[129] Grounding Language Models to Images for Multimodal Inputs and Outputs

TL;DR

I read this because.. : https://github.com/long8v/PTIR/issues/139 was mentioned in a conversation about
task : LVLM
problem : LIMBeR-like model that can output image -> model that can retreival in interleaved image-text
idea : LIMBeR, but put a [RET] token at the end to make it retreivalable.
input/output : image + text (concat at random with 50% probability) + image + text -> free form of text
architecture : CLIP ViT-L/14 + OPT (6.7B) and train only [RET] with a linear function connecting the vision output (5.5M trainable parameter).

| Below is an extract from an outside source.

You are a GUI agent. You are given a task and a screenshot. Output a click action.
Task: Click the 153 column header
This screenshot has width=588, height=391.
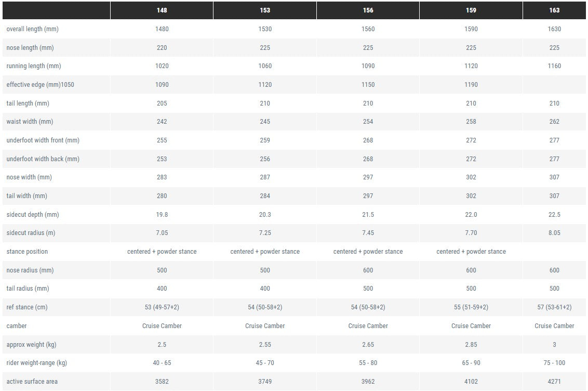tap(265, 10)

objective : captioning loss + retrieval loss
baseline : CLIP ViT-L/14, BLIP, Flamingo, ViLBERT, ESPER
data : (train) CC3M -> (eval) VisualDialogue, Visual Story
evaluation : IT2T(image/text-to-text, text-to-image)R@k, NDCG, MRR, story generation human evaluation
result : single retrieval performs worse than CLIP, but image - text
contribution : Adding new features with minimal training, no need to learn interleaved data like Flamingo!
etc. : CLIP text encoder is bidirectional, what does that mean? It started with CLIP, so I don’t think it’s that great to beat CLIP.